▸ **Problem requirements**:
Only the line with "ONE FAMILY (634, 737)" and the lines after it, to the end of the data, should appear in the answer, each reproduced exactly.

▸ **Records for this task**:
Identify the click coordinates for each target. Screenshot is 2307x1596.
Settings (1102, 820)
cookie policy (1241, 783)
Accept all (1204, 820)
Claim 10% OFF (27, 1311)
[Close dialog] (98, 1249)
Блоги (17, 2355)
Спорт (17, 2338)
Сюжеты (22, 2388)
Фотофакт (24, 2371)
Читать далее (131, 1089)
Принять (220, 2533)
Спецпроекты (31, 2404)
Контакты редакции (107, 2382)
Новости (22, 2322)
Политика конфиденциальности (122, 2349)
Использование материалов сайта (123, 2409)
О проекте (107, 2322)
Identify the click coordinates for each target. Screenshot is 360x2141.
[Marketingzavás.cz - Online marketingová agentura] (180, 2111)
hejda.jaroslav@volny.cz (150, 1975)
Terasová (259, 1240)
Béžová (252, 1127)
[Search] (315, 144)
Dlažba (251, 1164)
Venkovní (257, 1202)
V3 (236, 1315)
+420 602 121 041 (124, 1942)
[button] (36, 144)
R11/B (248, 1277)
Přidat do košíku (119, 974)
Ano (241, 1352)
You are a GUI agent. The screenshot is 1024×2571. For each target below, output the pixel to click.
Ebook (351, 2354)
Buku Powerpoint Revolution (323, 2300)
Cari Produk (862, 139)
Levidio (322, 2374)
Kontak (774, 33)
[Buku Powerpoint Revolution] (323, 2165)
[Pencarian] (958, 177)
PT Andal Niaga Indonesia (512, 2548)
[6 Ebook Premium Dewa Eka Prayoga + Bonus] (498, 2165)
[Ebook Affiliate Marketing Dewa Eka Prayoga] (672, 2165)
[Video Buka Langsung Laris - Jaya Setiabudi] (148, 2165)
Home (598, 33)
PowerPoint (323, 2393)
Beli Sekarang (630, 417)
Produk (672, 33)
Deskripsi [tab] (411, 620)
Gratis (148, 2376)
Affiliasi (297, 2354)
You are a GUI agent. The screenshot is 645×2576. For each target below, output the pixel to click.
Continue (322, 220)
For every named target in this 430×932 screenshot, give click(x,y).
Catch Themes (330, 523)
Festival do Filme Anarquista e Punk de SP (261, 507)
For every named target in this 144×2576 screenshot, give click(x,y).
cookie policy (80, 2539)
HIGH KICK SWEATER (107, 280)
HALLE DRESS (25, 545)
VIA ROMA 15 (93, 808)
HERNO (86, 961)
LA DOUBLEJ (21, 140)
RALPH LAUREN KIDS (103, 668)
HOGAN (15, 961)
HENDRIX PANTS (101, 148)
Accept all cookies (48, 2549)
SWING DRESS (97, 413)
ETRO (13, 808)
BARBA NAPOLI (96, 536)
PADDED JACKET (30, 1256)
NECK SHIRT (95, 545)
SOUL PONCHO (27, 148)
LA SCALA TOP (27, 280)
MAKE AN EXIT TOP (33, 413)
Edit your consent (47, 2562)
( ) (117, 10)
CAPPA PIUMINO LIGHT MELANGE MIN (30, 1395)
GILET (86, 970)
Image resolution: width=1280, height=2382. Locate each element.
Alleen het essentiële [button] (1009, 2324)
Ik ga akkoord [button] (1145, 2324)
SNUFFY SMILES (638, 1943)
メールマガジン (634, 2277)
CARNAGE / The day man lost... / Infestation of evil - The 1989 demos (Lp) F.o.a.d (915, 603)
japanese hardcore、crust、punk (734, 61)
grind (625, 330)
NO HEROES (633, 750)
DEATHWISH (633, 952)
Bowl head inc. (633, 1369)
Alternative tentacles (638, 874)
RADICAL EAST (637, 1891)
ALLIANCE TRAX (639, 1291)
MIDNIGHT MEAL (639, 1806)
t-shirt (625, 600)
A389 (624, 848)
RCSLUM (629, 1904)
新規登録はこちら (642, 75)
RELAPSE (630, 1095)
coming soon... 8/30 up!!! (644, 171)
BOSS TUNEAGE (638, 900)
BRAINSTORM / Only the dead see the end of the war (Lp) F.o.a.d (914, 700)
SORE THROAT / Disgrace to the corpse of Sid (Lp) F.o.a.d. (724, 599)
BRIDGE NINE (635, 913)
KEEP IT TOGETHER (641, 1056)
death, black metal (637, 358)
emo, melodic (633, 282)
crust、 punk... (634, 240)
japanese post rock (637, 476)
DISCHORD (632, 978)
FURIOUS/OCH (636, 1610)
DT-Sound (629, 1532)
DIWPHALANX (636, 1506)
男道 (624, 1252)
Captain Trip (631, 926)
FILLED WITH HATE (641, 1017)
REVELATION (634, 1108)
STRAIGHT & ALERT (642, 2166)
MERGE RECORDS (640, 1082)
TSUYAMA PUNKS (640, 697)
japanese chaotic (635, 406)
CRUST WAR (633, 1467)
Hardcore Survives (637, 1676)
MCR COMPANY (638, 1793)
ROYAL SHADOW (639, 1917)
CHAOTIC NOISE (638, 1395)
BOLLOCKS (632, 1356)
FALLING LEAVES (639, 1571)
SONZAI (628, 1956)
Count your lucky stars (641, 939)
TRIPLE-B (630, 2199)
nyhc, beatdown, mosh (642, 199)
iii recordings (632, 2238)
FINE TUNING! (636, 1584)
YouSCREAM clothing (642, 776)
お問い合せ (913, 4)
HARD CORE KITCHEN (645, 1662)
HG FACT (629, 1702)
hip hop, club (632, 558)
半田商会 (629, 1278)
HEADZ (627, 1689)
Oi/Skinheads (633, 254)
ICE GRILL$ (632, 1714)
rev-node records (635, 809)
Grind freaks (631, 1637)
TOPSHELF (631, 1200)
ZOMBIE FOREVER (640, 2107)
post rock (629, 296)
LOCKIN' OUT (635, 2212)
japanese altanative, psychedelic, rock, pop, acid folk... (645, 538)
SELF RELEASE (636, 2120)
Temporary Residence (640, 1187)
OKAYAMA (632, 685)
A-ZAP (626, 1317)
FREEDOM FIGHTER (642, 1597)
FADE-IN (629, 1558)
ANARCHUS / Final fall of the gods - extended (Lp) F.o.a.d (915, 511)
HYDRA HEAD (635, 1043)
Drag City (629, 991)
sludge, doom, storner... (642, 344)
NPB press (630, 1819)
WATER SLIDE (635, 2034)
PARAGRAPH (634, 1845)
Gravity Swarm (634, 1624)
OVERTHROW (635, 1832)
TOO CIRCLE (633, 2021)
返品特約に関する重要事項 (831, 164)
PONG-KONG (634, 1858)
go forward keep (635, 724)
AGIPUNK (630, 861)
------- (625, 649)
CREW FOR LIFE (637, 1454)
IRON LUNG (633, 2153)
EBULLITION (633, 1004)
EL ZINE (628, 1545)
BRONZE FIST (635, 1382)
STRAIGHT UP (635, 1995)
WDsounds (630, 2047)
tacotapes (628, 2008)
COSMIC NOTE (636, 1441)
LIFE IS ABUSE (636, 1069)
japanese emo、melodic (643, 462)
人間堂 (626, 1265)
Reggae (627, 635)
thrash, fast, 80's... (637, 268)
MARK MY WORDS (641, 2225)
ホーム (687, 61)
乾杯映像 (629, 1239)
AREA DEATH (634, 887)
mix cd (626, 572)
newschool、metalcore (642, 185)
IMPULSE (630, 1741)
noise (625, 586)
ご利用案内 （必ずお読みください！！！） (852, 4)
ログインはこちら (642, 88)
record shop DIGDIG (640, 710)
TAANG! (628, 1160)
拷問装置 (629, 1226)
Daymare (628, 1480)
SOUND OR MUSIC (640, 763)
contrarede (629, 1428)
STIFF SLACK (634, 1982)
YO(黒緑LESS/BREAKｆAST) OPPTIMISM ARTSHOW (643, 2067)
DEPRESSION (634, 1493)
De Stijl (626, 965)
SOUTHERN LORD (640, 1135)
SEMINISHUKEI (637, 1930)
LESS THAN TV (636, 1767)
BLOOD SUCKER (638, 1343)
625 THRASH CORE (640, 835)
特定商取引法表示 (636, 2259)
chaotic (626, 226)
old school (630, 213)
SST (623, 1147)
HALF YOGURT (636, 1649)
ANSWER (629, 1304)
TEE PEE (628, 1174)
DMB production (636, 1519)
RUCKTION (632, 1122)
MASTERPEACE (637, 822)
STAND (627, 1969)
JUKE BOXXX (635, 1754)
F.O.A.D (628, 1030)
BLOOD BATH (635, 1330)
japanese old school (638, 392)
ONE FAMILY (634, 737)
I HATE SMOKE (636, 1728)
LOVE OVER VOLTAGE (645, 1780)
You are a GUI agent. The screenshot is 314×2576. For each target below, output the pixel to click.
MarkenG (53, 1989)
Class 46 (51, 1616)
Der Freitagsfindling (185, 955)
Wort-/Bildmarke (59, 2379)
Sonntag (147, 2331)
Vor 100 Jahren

▸ **Output below**:
ONE FAMILY (634, 737)
I HATE SMOKE (636, 1728)
LOVE OVER VOLTAGE (645, 1780)
You are a GUI agent. The screenshot is 314×2576. For each target below, output the pixel to click.
MarkenG (53, 1989)
Class 46 (51, 1616)
Der Freitagsfindling (185, 955)
Wort-/Bildmarke (59, 2379)
Sonntag (147, 2331)
Vor 100 Jahren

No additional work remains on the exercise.